15.7 Tune Hyperparameters

All workflows in the workflow set contains hyperparameters. These are tuned with a search grid using the function tune_grid(). As workflow_set contain multiple workflows, the tune_grid() function can be mapped over the workflows to tune all hyperparameters using workflow_map(), a purrr-like map function.

Several settings for tuning the grid exists. This includes e.g. whether or not to parallelize, what output to save and how verbose the output should be, i.e. how much should be printed to std.out. The settings are set to:

grid_settings <-
   control_grid(
      save_pred = TRUE,
      parallel_over = "everything",
      save_workflow = TRUE,
      extract = function(x) x
   )

The grid search is performed for a grid of size 100, which means 100 different combinations of the hyperparameters are tried for each model.

grid_results <- workflow_set |>
  workflow_map(
    fn = "tune_grid",
    seed = 1337,
    resamples = count_matrix_clr_folds,
    grid = params$grid_size,
    control = grid_settings
  )

tidymodels comes with a lot of convenience functions. One of these is autoplot() that can, among other things, plot the results of the grid search. The best result of each workflow is selected based on the AUC.

autoplot(
  grid_results,
  rank_metric = "roc_auc",
  metric = "roc_auc",
  type = "wflow_id"
) +
  geom_point(aes(y = mean),
             size = 2) +
  lims(y = c(0.4, 1)) +
  theme(legend.position = "none") +
  facet_wrap(~ wflow_id,
             ncol = 2) +
  theme(text=element_text(size=13))

The issue with wrappers, e.g. the convenience function autoplot(), is that they do not always provide the flexibility needed. A cleaner plot is created by extracting the data and manually plotting it. The plot shows the AUC for each workflow, with error bars showing the standard error.

grid_results |>
  collect_metrics() |>
  filter(.metric == "roc_auc") |> 
  group_by(wflow_id) |>
  arrange(desc(mean)) |>
  mutate(rank = row_number()) |>
  ungroup() |>
  ggplot(aes(x = rank,
             y = mean,
             col = wflow_id)) +
  geom_point(size = 2) +
  geom_errorbar(aes(ymin = mean - std_err,
                    ymax = mean + std_err)) +
  labs(x = "Rank",
       y = "AUC") +
  facet_wrap(~ wflow_id,
             ncol = 2,
             scales = "free_y") +
  lims(y = c(0.4, 1)) +
  theme(legend.position = "none",
        text=element_text(size=13))

A couple of interesting insights can be gained from looking at the optimal hyperparameters (see table below). When comparing the two ENet models (stand_log vs pca_log), the mixture is higher for pca_log, i.e. preferring Lasso over Ridge. This is opposite expectations as PCA should reduce the number of features, which in turn should reduce the need for Lasso regularization. However, penalty is several orders of magnitude lower for pca_log meaning the Lasso regularization is less strict. When comparing the full Ridge and Lasso models between the two preprocessing steps, the penalty is lower when PCA preprocessing is performed. This is expected as PCA reduces the number of features reducing the need for regularization.

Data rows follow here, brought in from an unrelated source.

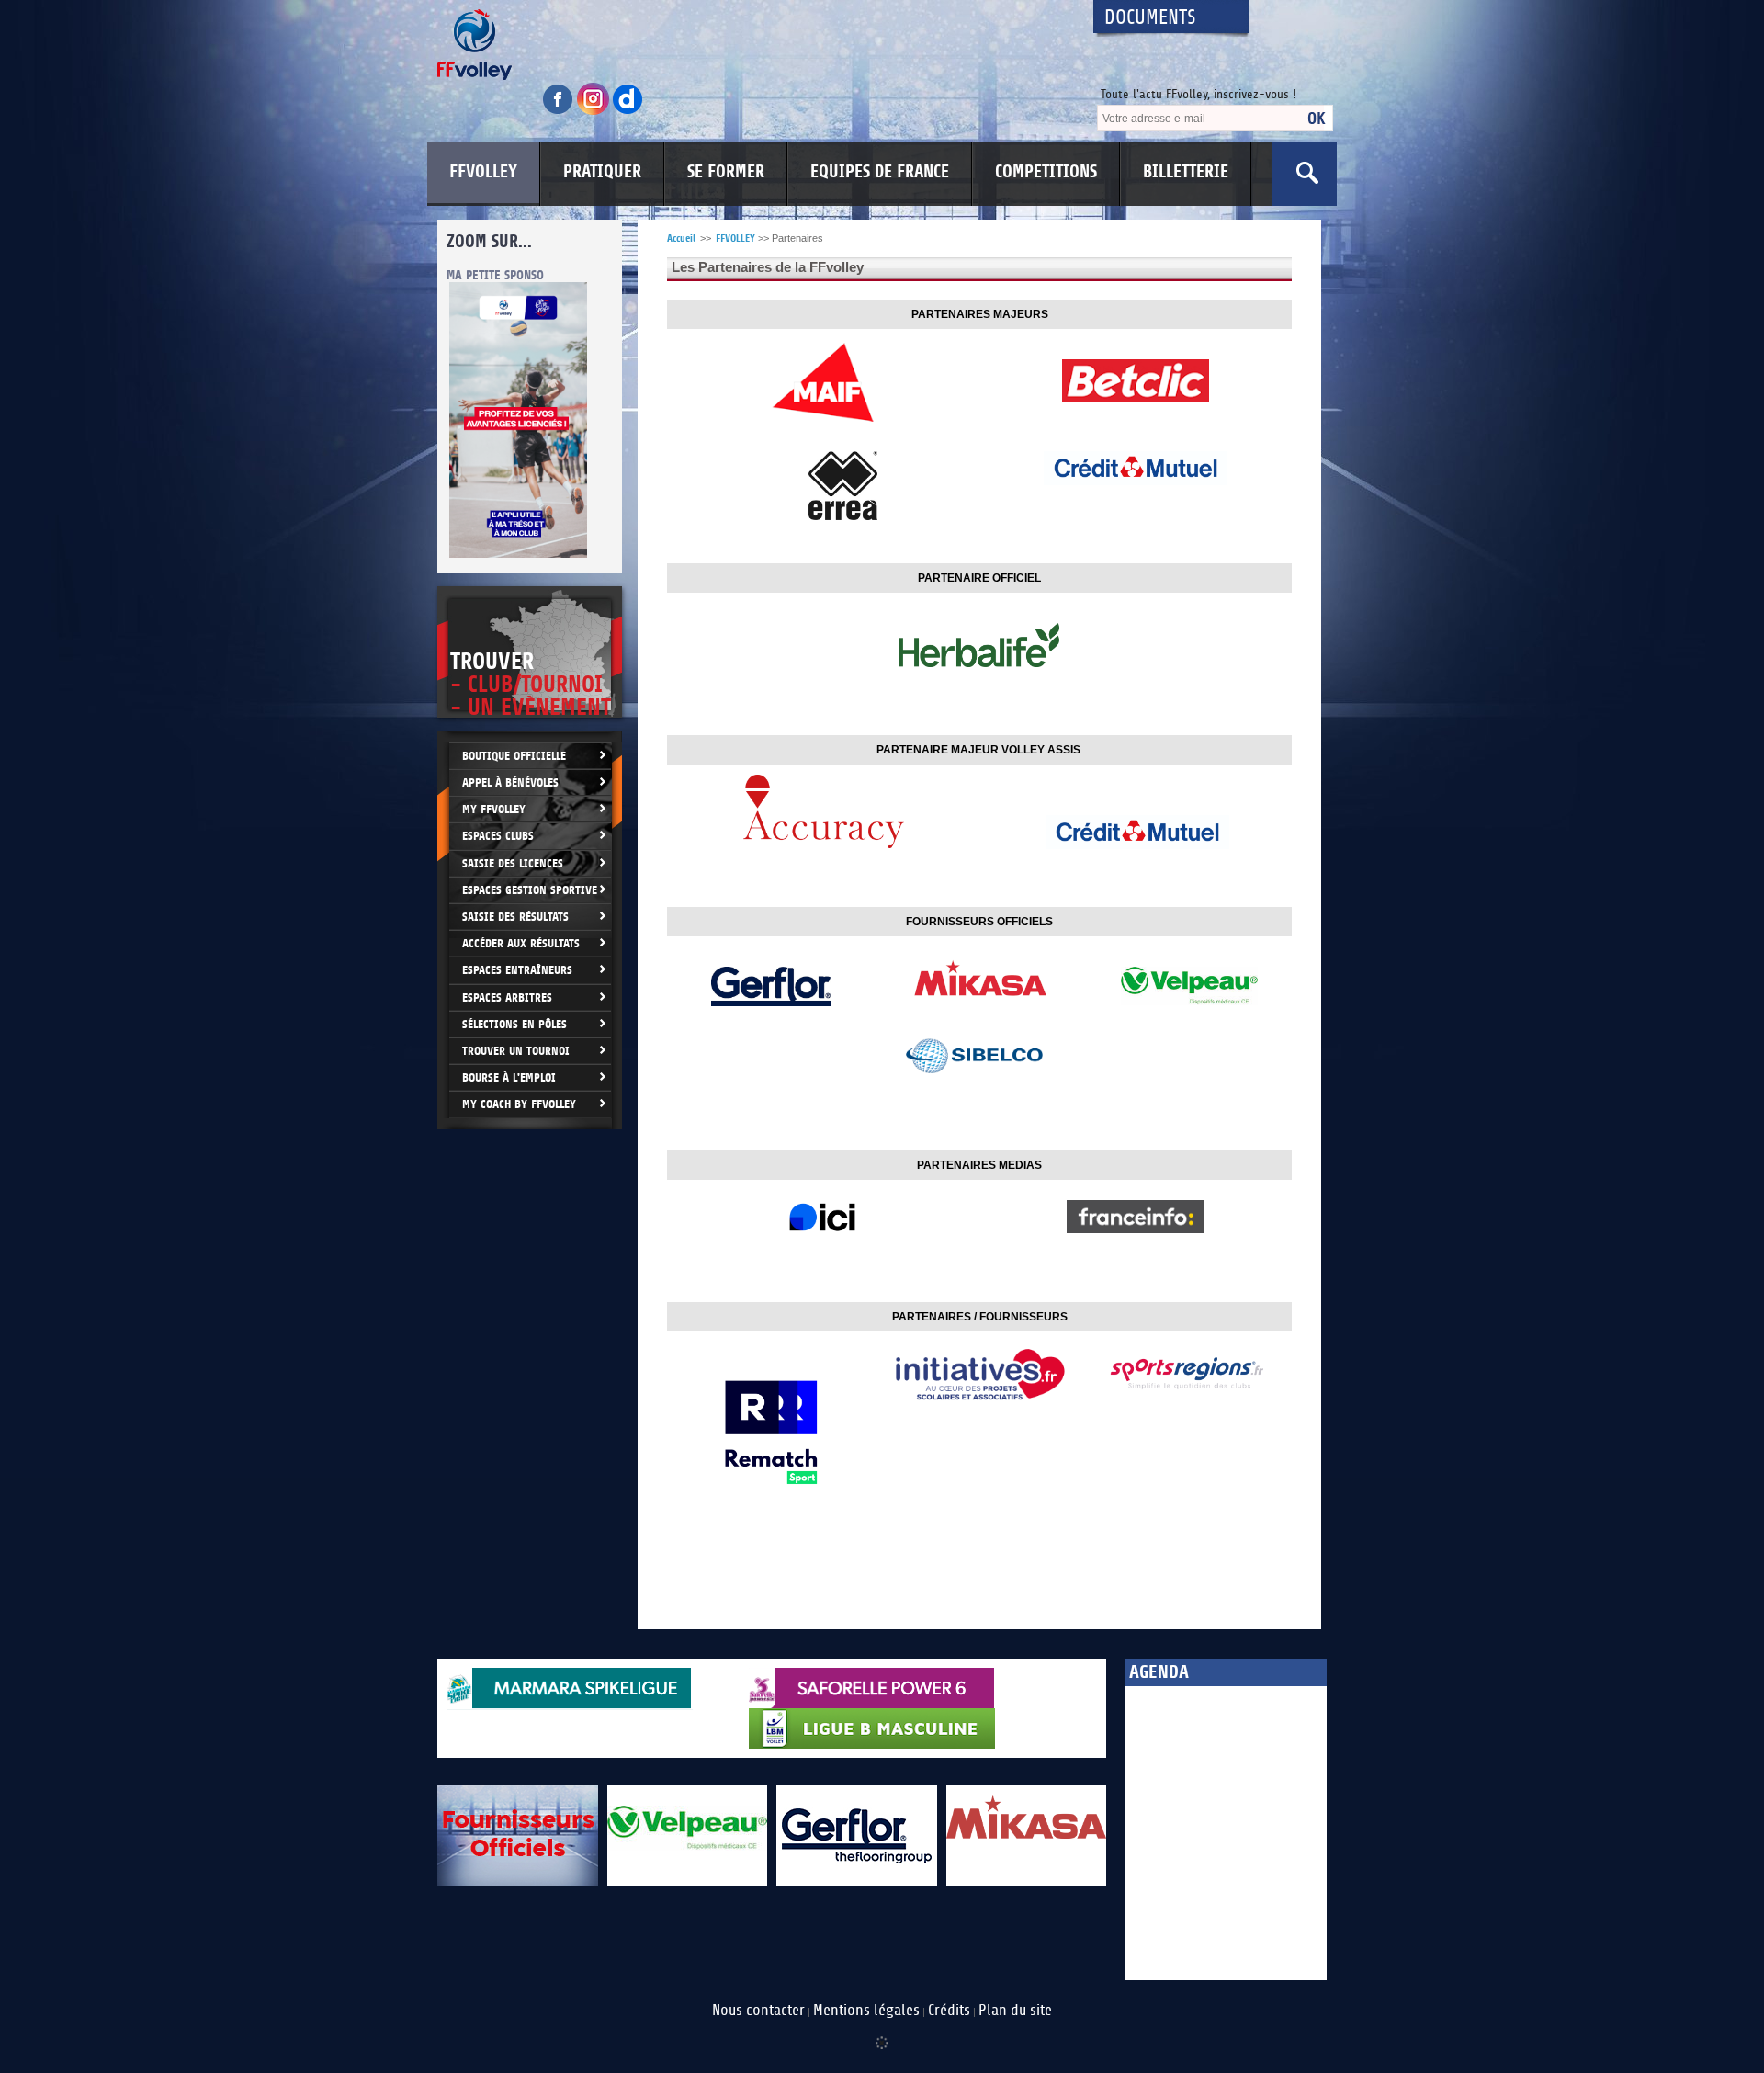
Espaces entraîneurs (517, 970)
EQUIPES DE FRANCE (879, 172)
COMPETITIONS (1046, 172)
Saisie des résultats (515, 916)
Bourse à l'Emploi (509, 1077)
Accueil (681, 238)
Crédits (949, 2010)
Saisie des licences (512, 863)
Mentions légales (866, 2010)
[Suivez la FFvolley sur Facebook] (559, 112)
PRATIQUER (602, 172)
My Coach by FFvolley (519, 1104)
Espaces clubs (498, 836)
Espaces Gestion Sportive (529, 890)
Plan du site (1015, 2010)
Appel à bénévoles (510, 782)
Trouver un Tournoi (516, 1051)
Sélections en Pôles (514, 1024)
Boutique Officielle (514, 756)
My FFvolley (494, 809)
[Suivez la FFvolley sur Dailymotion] (628, 112)
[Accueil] (748, 44)
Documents (1150, 17)
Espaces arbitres (507, 997)
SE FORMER (725, 172)
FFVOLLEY (483, 172)
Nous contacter (758, 2010)
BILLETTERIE (1185, 172)
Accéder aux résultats (521, 943)
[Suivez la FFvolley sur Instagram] (594, 112)
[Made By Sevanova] (882, 2033)
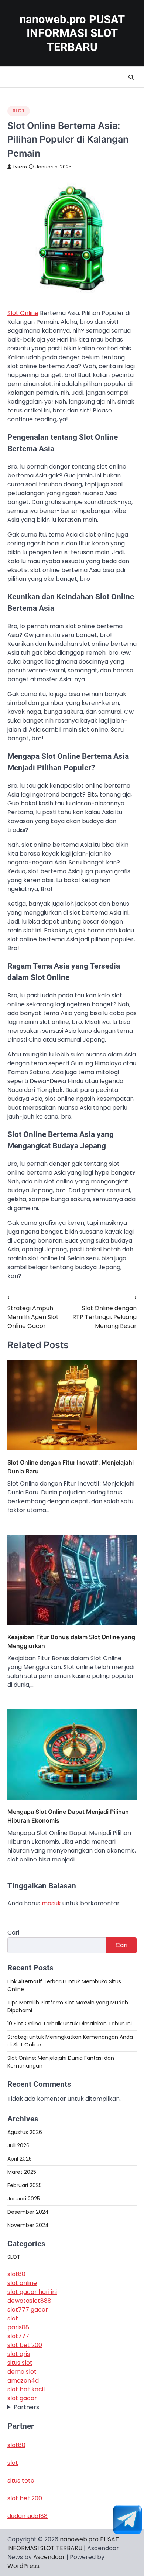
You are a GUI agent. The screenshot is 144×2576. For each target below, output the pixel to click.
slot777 (18, 2336)
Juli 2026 (18, 2145)
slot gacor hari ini (32, 2292)
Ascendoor (49, 2557)
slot (12, 2318)
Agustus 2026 (24, 2132)
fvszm (20, 167)
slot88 (16, 2274)
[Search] (131, 77)
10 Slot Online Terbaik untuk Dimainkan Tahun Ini (69, 2023)
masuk (51, 1903)
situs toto (20, 2480)
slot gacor (22, 2398)
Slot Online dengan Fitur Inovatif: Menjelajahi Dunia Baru (70, 1467)
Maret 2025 (21, 2172)
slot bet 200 (24, 2345)
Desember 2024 (28, 2212)
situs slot (19, 2363)
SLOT (19, 110)
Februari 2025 (24, 2185)
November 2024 (28, 2225)
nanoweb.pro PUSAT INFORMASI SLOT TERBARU (72, 33)
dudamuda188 (27, 2516)
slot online (22, 2283)
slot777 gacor (27, 2309)
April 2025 (19, 2158)
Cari (13, 1932)
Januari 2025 (23, 2198)
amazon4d (23, 2380)
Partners (26, 2407)
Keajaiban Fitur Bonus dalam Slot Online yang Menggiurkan (71, 1641)
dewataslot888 (29, 2300)
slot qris (18, 2354)
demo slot (22, 2371)
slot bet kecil (26, 2389)
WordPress (23, 2566)
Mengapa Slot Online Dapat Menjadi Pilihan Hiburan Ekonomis (68, 1816)
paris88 (18, 2327)
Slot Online (22, 313)
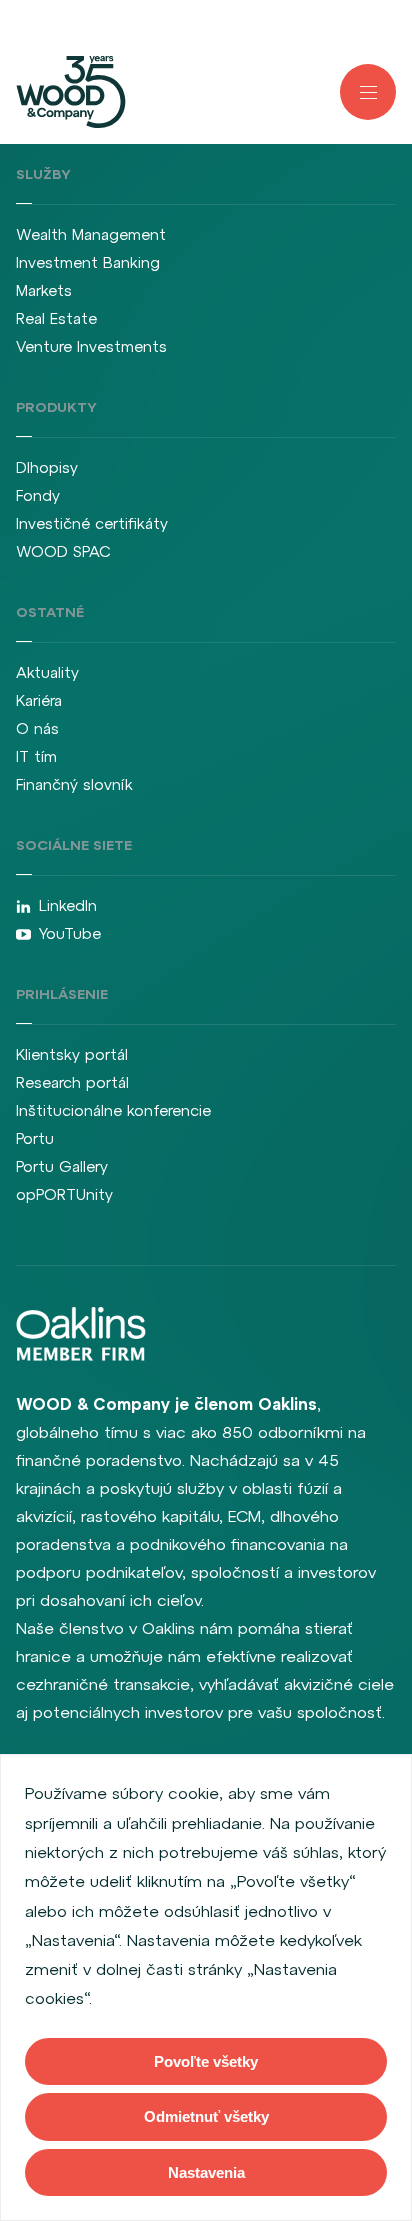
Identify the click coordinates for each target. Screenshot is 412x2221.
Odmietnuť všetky (206, 2116)
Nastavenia (206, 2172)
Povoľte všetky (206, 2061)
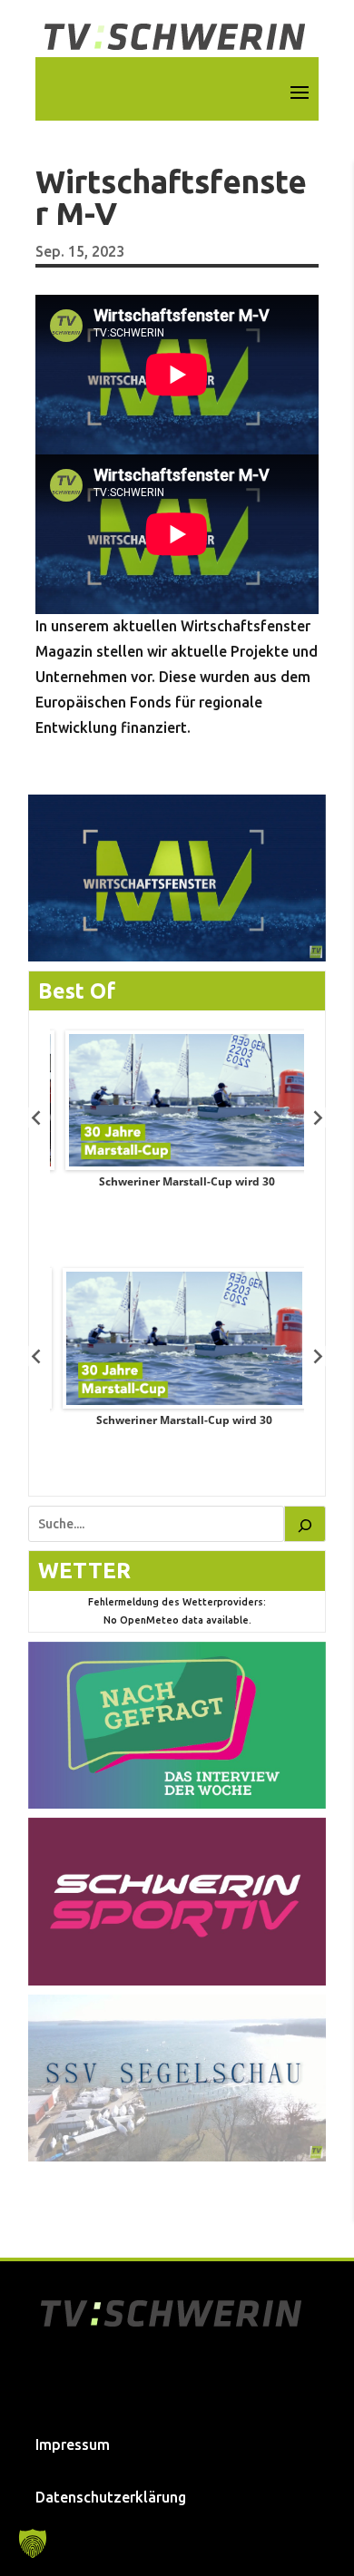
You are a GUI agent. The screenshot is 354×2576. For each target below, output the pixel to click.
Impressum (72, 2444)
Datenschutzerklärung (110, 2497)
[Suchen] (305, 1524)
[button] (32, 2543)
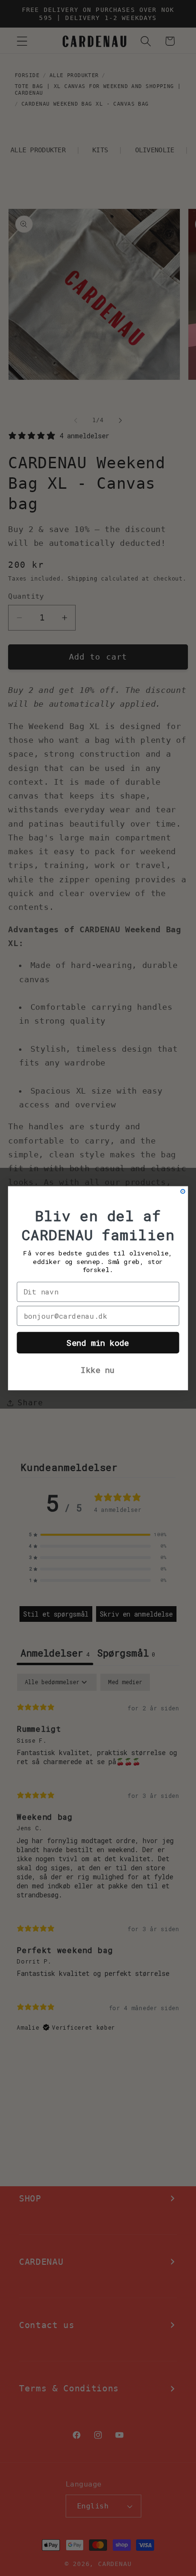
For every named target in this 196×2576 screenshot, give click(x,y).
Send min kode (98, 1342)
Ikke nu (98, 1369)
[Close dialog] (183, 1191)
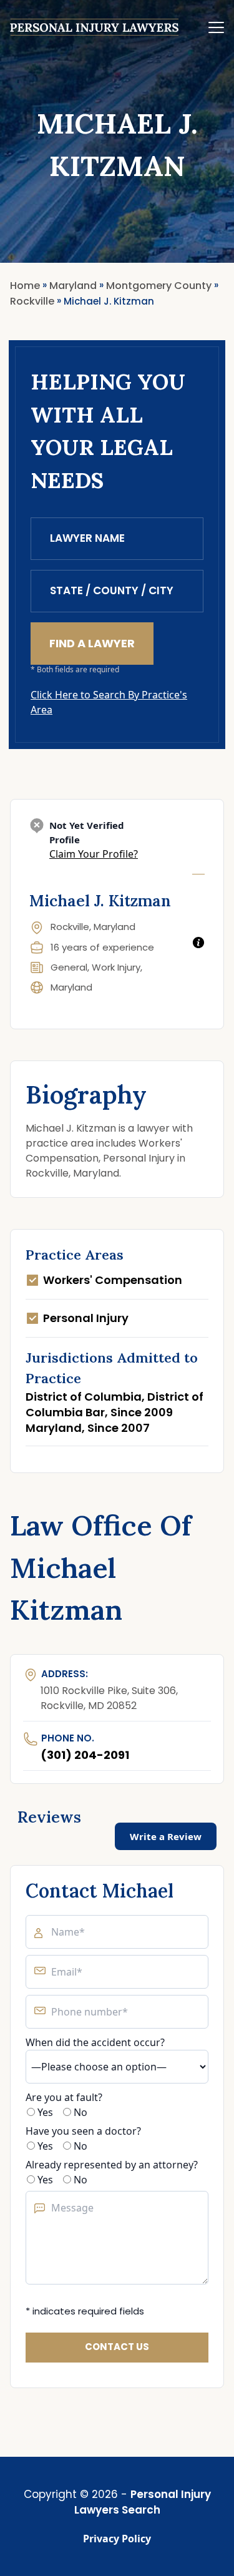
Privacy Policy (117, 2538)
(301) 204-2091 (85, 1755)
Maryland (71, 987)
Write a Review (166, 1836)
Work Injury (116, 967)
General (69, 967)
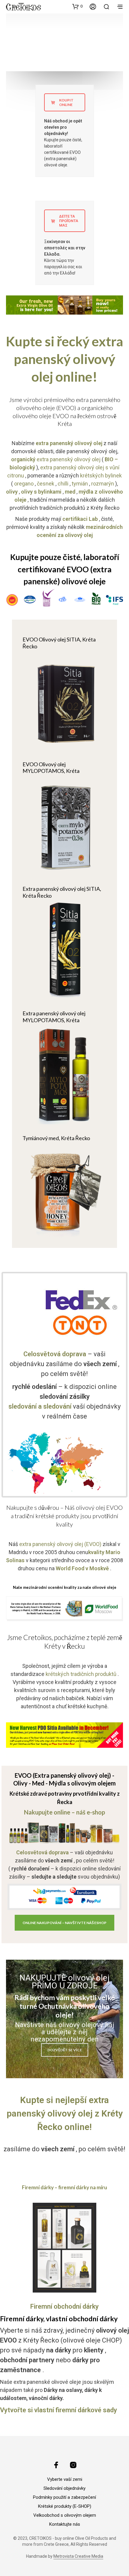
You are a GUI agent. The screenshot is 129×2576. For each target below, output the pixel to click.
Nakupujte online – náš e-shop (64, 1812)
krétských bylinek (101, 475)
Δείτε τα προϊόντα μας (68, 220)
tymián (80, 483)
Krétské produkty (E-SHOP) (64, 2506)
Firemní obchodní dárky (64, 2306)
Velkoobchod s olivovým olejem (64, 2515)
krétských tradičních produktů (81, 1674)
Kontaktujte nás (64, 2524)
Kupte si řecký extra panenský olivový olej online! (64, 358)
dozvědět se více (64, 2050)
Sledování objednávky (65, 2488)
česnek (45, 483)
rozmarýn (102, 483)
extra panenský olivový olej (55, 459)
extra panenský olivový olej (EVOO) (60, 1544)
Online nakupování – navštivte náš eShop (64, 1922)
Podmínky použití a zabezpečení (64, 2497)
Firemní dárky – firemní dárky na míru (64, 2187)
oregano (24, 483)
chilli (63, 483)
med (70, 492)
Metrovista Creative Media (78, 2556)
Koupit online (66, 102)
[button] (77, 6)
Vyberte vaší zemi (64, 2479)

workflow_ids <- grid_results |>
  pull(wflow_id)


tuning_params_result <- workflow_ids |>
  purrr::map(function(id) {
    grid_results |>
      extract_workflow_set_result(id) |>
      select_best(metric = "roc_auc") |> 
      mutate(wflow_id = id)
    }) |>
  bind_rows() |>
  mutate(mixture = case_when(stringr::str_detect(string = wflow_id,
                                                 pattern = "lasso") ~ 1,
                             stringr::str_detect(string = wflow_id,
                                                 pattern = "ridge") ~ 0,
                             TRUE ~ mixture)) |>
  select(wflow_id, penalty, mixture)
  
tuning_params_result

# A tibble: 6 × 3
  wflow_id         penalty mixture
  <chr>              <dbl>   <dbl>
1 stand_log       1.24e- 1  0.0869
2 stand_log_ridge 2.72e+ 0  0     
3 stand_log_lasso 4.08e- 2  1     
4 pca_log         2.24e- 6  0.356 
5 pca_log_ridge   1.26e-10  0     
6 pca_log_lasso   1.26e-10  1

15.8 Finalize Workflow

As the hyperparameters have been tuned, the final workflow can be created which is done by adding the hyperparameters to the workflow.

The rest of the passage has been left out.